Shriners Hospitals for Children, Salt Lake City, USA; University of Utah, Department of Orthopedic Surgery, USA.
Shriners Hospitals for Children, Salt Lake City, USA; University of Utah, Department of Orthopedic Surgery, USA.
Gait Posture. 2022 Oct;98:34-38. doi: 10.1016/j.gaitpost.2022.08.011. Epub 2022 Aug 17.
There is no current consensus on how to differentiate between hereditary spastic paraplegia and spastic cerebral palsy on the basis of clinical presentation. Several previous studies have investigated differences in kinematic parameters obtained from clinical gait analysis. None have attempted to combine multiple gait and physical exam measures to discriminate between these two diagnoses. This study aims to investigate the ability of a machine learning approach using data from clinical gait analysis to differentiate these cohorts.

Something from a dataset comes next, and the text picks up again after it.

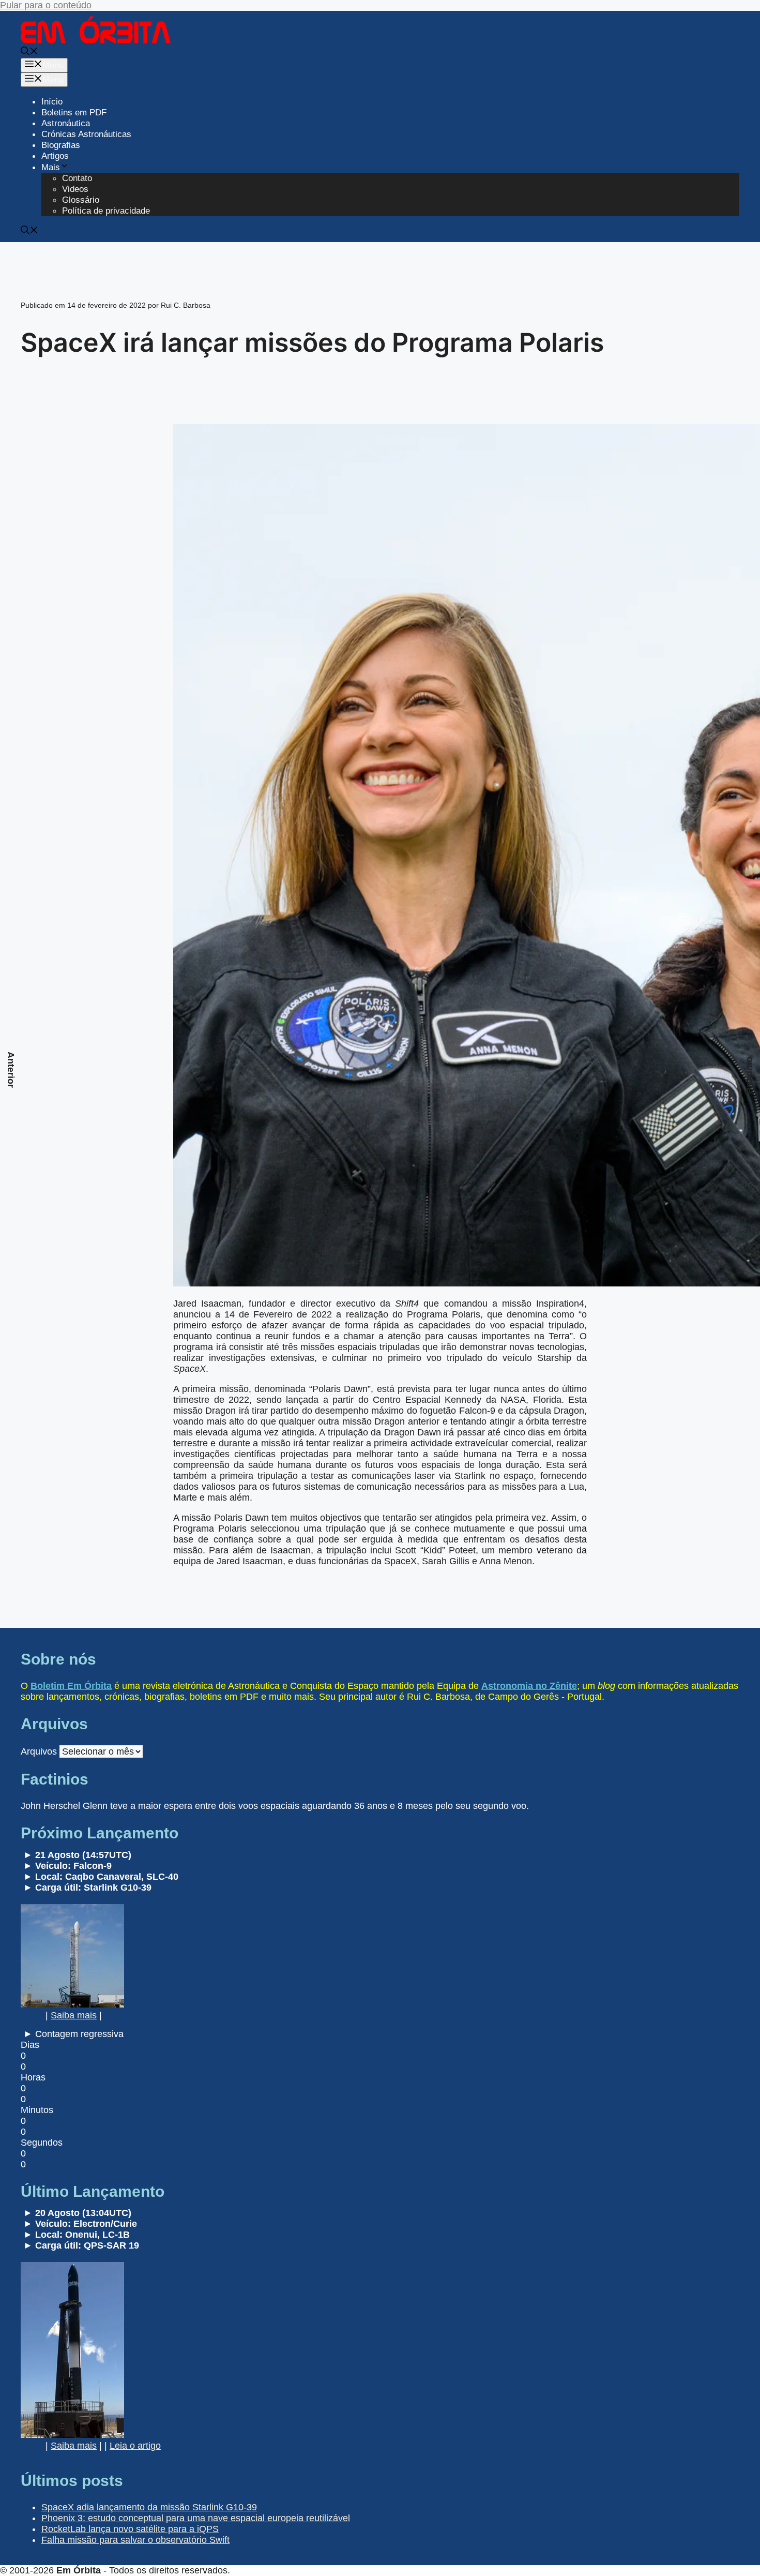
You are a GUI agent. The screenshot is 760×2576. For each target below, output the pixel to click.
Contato (77, 178)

A retrospective analysis of a gait database compiled a dataset of 179 gait and physical exam variables from 28 individuals (62 analyses) diagnosed with hereditary spastic paraplegia and 678 (1504 analyses) with bilateral spastic cerebral palsy. This data was used in a Bayesian additive regression tree (BART) analysis classified by medical record diagnosis. A 10-fold cross validation generated probabilistic distribution that each analysis was from an individual carrying the hereditary spastic paraplegia diagnosis. A diagnostic probability cutoff threshold balanced type I and type II errors. Predicted versus actual diagnoses were classified into a contingency table.
The algorithm was able to correctly classify the two diagnoses with 91% specificity and 90% sensitivity.
A machine learning approach using data from clinical gait analysis was able to distinguish participants with hereditary spastic paraplegia from those with bilateral spastic cerebral palsy with high specificity and sensitivity. This algorithm can be used to assess if individuals seen for gait disorders who do not yet have a definitive diagnosis have characteristics associated with hereditary spastic paraplegia. The results of the model inform the decision to suggest genetic testing to either confirm or refute the diagnosis of hereditary spastic paraplegia.
目前,基于临床表现,尚无共识可区分遗传性痉挛性截瘫和痉挛性脑瘫。之前的几项研究已经研究了从临床步态分析中获得的运动学参数之间的差异。没有研究尝试将多种步态和体格检查措施结合起来以区分这两种诊断。本研究旨在使用临床步态分析中的数据来调查机器学习方法区分这些队列的能力。
对步态数据库进行回顾性分析,从 28 名遗传性痉挛性截瘫患者(62 次分析)和 678 名双侧痉挛性脑瘫患者(1504 次分析)的数据库中得出 179 项步态和体格检查变量的数据集。该数据用于基于病历诊断的贝叶斯加法回归树(BART)分析。十折交叉验证生成了概率分布,每个分析均来自携带遗传性痉挛性截瘫诊断的个体。诊断概率截止阈值平衡了 I 型和 II 型错误。预测与实际诊断被分类为列联表。
该算法能够正确地将两种诊断分类,特异性为 91%,敏感性为 90%。
使用临床步态分析数据的机器学习方法能够以高特异性和敏感性区分遗传性痉挛性截瘫患者和双侧痉挛性脑瘫患者。该算法可用于评估那些因步态障碍就诊但尚未明确诊断的患者是否具有与遗传性痉挛性截瘫相关的特征。该模型的结果有助于决定是否建议进行基因检测以确认或排除遗传性痉挛性截瘫的诊断。